[Opening Provided data section]
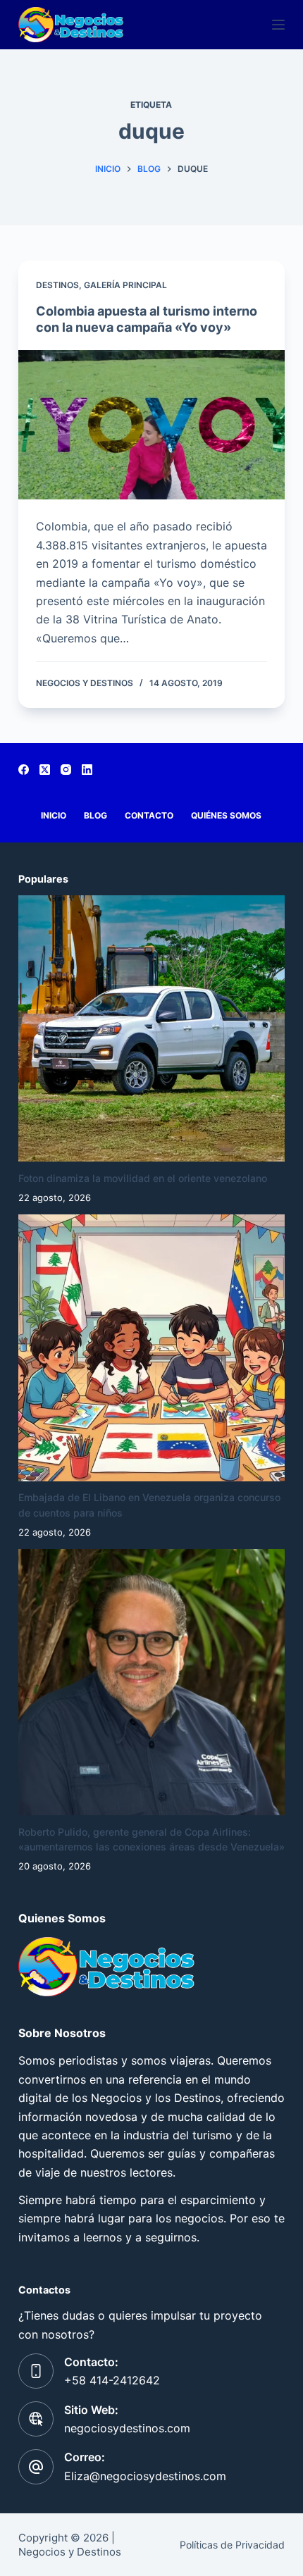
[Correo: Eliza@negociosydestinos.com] (36, 2466)
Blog (95, 815)
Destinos (57, 285)
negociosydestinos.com (127, 2428)
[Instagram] (66, 769)
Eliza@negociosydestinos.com (145, 2476)
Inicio (53, 815)
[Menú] (278, 24)
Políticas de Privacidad (232, 2545)
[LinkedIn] (87, 769)
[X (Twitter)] (44, 769)
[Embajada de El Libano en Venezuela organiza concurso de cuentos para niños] (151, 1347)
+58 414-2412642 (112, 2380)
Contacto (149, 815)
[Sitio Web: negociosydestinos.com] (36, 2419)
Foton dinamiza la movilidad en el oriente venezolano (142, 1178)
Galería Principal (125, 285)
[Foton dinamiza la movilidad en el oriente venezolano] (151, 1028)
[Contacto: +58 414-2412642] (36, 2371)
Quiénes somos (226, 815)
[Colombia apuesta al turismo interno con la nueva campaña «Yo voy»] (151, 425)
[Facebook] (23, 769)
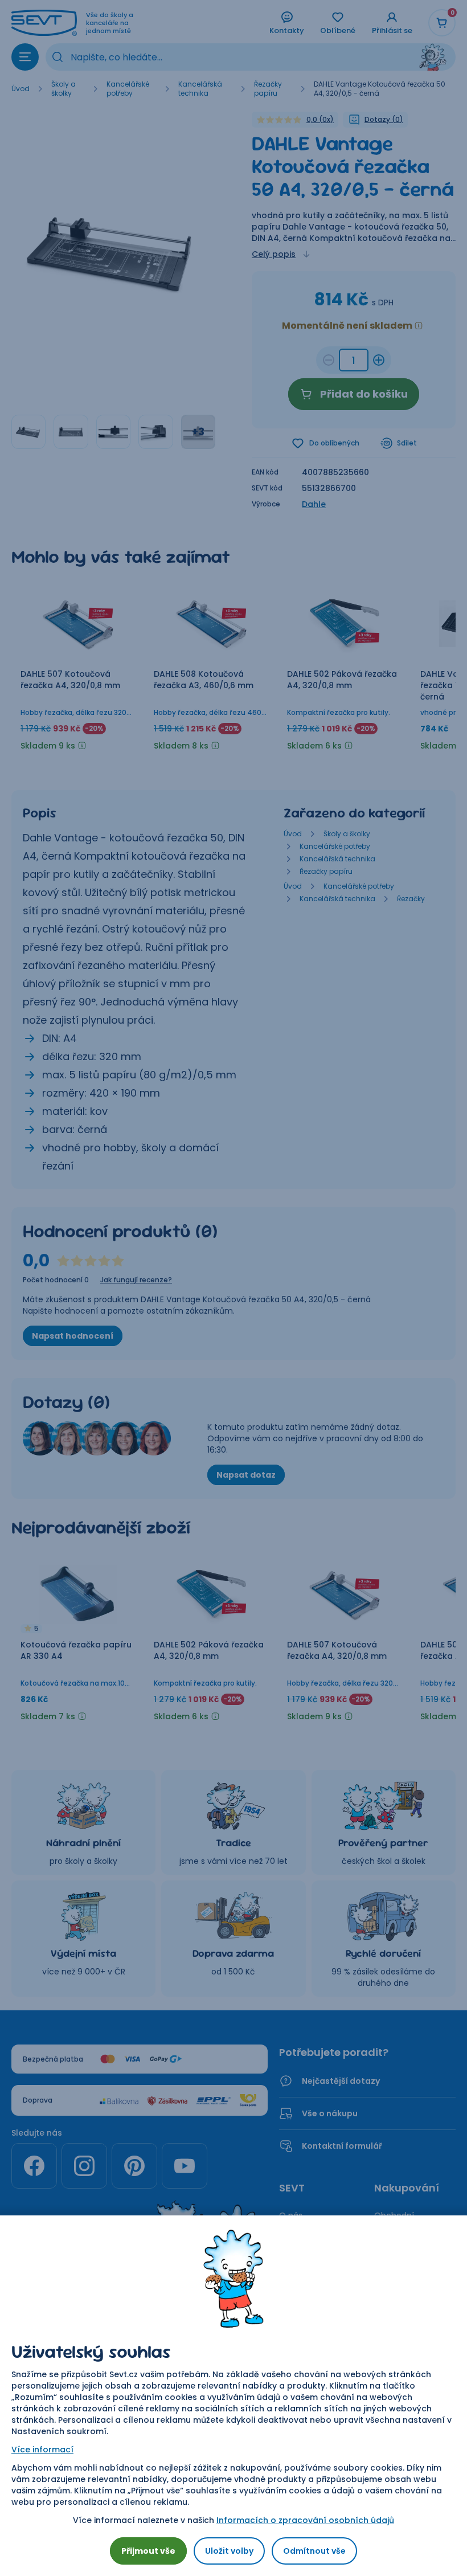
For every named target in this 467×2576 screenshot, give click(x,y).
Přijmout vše (148, 2551)
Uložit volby (229, 2551)
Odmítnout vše (314, 2551)
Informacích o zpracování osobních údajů (305, 2520)
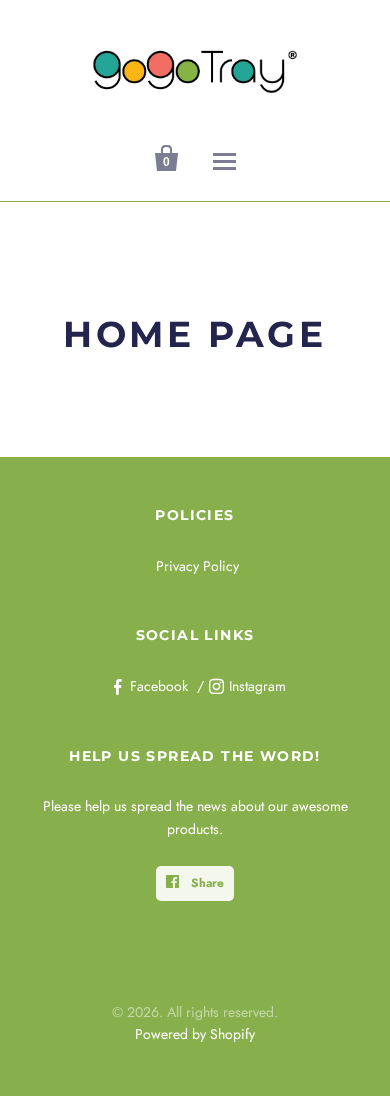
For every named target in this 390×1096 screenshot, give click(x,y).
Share (205, 883)
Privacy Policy (197, 566)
[Closing Provided data section]
• **How to complete this task**
Copy the records exactly. Skip any pictures.

• **Worked solution**
[Correo: Eliza@negociosydestinos.com] (36, 2466)
Blog (95, 815)
Destinos (57, 285)
negociosydestinos.com (127, 2428)
[Instagram] (66, 769)
Eliza@negociosydestinos.com (145, 2476)
Inicio (53, 815)
[Menú] (278, 24)
Políticas de Privacidad (232, 2545)
[LinkedIn] (87, 769)
[X (Twitter)] (44, 769)
[Embajada de El Libano en Venezuela organiza concurso de cuentos para niños] (151, 1347)
+58 414-2412642 (112, 2380)
Contacto (149, 815)
[Sitio Web: negociosydestinos.com] (36, 2419)
Foton dinamiza la movilidad en el oriente venezolano (142, 1178)
Galería Principal (125, 285)
[Foton dinamiza la movilidad en el oriente venezolano] (151, 1028)
[Contacto: +58 414-2412642] (36, 2371)
Quiénes somos (226, 815)
[Colombia apuesta al turismo interno con la nueva campaña «Yo voy»] (151, 425)
[Facebook] (23, 769)
For every named target in this 467×2576 screenshot, give click(x,y).
Přijmout vše (148, 2551)
Uložit volby (229, 2551)
Odmítnout vše (314, 2551)
Informacích o zpracování osobních údajů (305, 2520)
For every named target in this 390×1096 screenshot, give click(x,y).
Share (205, 883)
Privacy Policy (197, 566)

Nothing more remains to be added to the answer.